• _Given records_
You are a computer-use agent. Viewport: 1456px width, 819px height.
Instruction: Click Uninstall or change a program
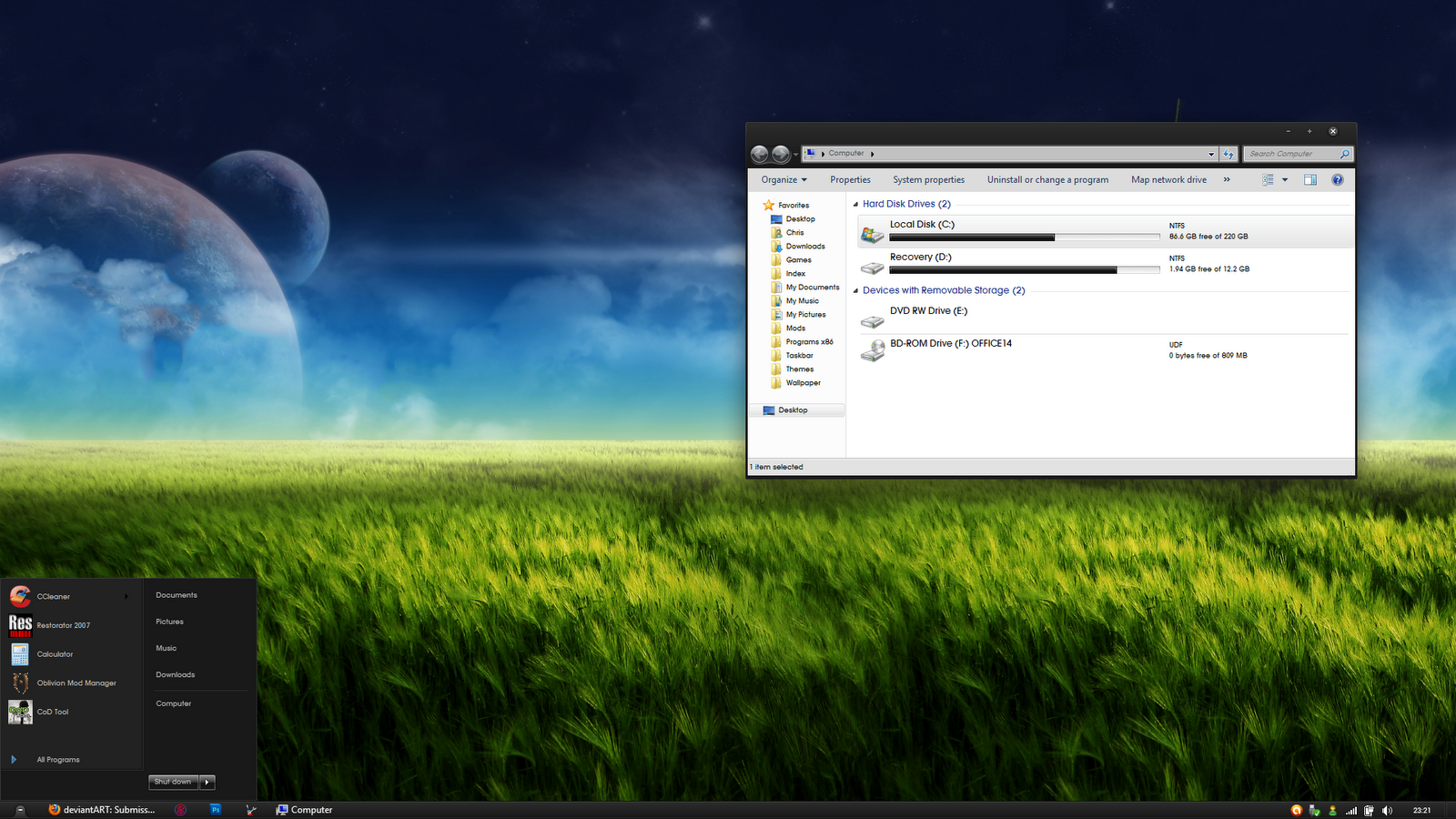click(1047, 179)
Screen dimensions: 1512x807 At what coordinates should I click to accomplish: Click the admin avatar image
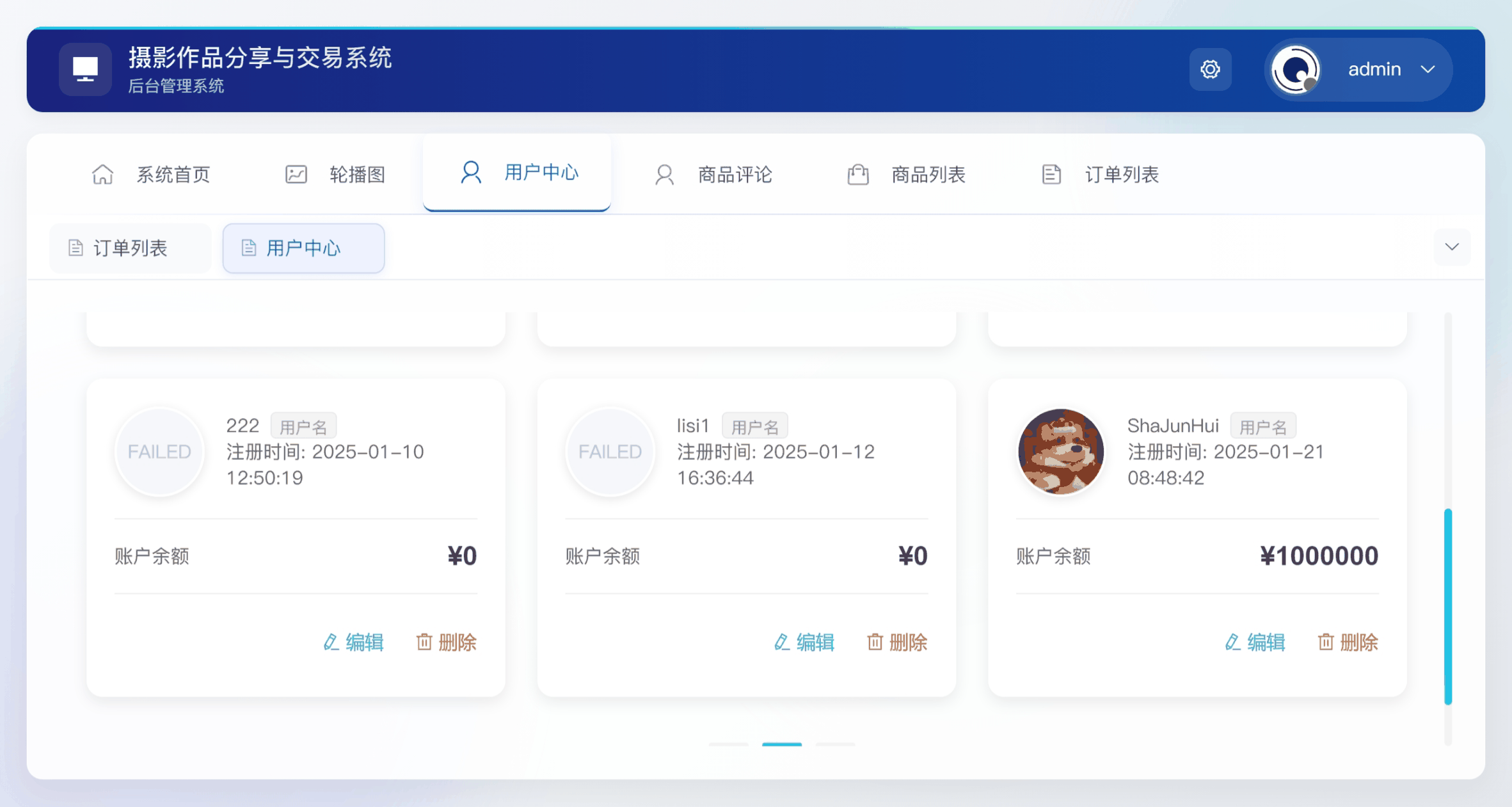pos(1295,69)
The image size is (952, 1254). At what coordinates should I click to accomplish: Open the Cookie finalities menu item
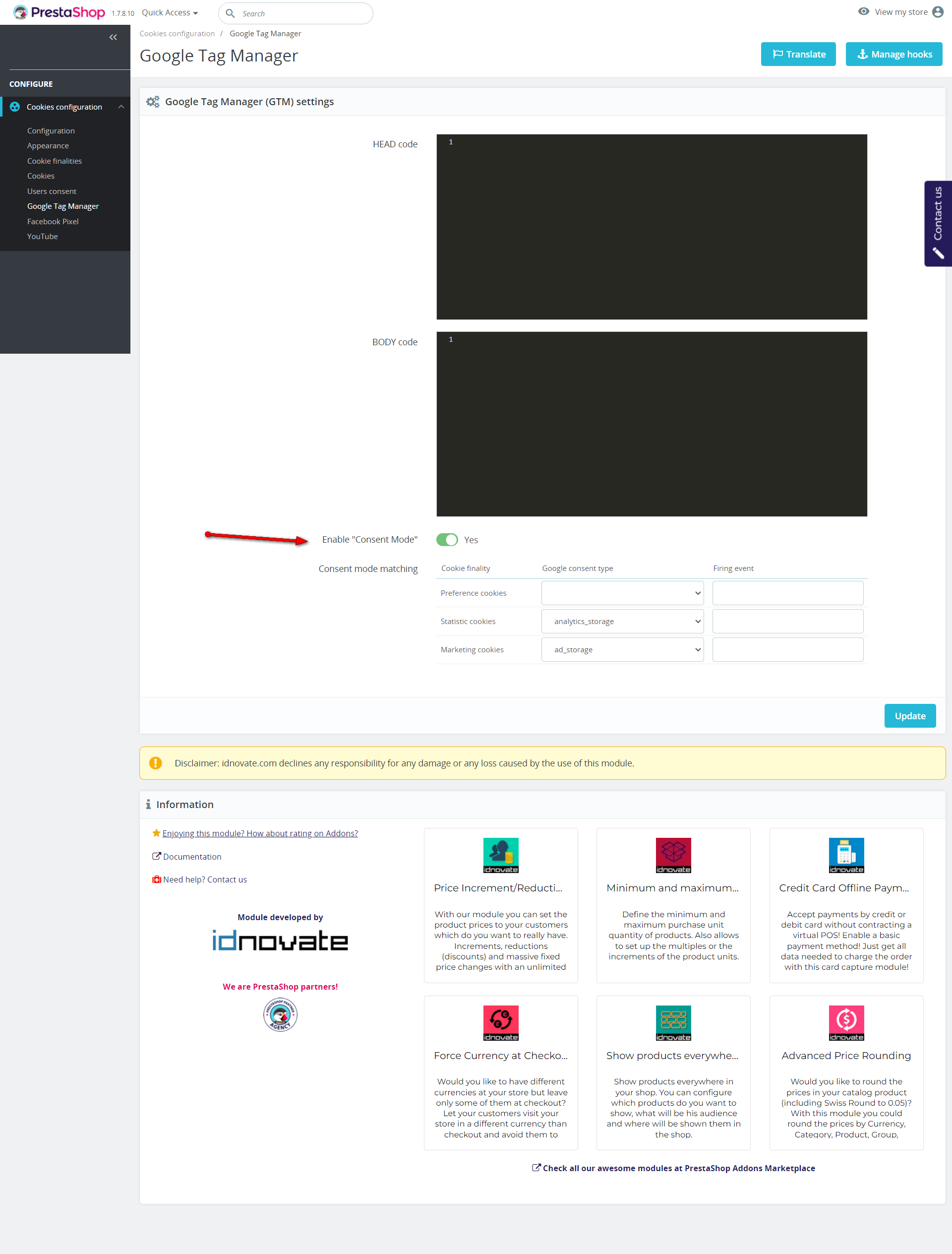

• _Work instructions_
Exactly as written, reproduce the lines from the one containing "Instruction: Click Uninstall" through the last line of the entries above, and leave every picture out.

• _Written answer_
Instruction: Click Uninstall or change a program
click(1047, 179)
Screen dimensions: 1512x807 At what coordinates should I click to accomplish: Click the admin avatar image
pos(1295,69)
The image size is (952, 1254). At what coordinates should I click to accomplish: Open the Cookie finalities menu item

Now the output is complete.